▸ What the task asks:
Find the string "handle" in the data, then copy every line where it is found.

::::

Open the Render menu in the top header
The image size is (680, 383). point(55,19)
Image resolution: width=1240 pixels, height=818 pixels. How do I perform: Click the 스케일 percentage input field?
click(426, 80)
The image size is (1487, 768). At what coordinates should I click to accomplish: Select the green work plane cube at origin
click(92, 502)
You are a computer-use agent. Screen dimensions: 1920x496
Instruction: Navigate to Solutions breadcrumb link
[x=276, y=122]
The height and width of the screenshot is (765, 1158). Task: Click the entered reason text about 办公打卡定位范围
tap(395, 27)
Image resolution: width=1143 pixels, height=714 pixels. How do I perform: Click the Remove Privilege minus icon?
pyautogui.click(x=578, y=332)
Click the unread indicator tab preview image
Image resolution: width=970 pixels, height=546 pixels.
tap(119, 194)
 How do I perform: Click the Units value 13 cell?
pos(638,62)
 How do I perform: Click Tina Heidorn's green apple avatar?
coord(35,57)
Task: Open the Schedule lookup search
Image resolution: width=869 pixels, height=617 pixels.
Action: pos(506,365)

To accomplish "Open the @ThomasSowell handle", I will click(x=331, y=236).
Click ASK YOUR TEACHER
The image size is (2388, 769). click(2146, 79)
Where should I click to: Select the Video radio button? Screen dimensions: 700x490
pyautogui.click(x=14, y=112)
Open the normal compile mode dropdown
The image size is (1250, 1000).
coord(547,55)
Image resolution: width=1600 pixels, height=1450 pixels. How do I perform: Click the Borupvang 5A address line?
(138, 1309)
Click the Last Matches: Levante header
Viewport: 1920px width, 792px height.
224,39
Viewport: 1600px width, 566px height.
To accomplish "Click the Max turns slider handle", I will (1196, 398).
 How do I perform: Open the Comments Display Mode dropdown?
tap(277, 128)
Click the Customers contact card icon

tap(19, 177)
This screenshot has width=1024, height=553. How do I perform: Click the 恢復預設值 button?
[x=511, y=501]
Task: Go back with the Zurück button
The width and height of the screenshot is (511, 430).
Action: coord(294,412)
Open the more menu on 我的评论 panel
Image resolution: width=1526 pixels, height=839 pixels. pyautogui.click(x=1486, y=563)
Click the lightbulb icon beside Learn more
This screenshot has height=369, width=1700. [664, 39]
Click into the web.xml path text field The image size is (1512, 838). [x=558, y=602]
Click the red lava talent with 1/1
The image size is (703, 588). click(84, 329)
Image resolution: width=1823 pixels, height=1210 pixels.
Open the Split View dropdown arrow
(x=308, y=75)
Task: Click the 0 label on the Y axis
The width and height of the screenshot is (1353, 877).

::::

▸ Exercise result:
To accomplish "Open the @ThomasSowell handle", I will click(x=331, y=236).
To accomplish "Click the Max turns slider handle", I will (1196, 398).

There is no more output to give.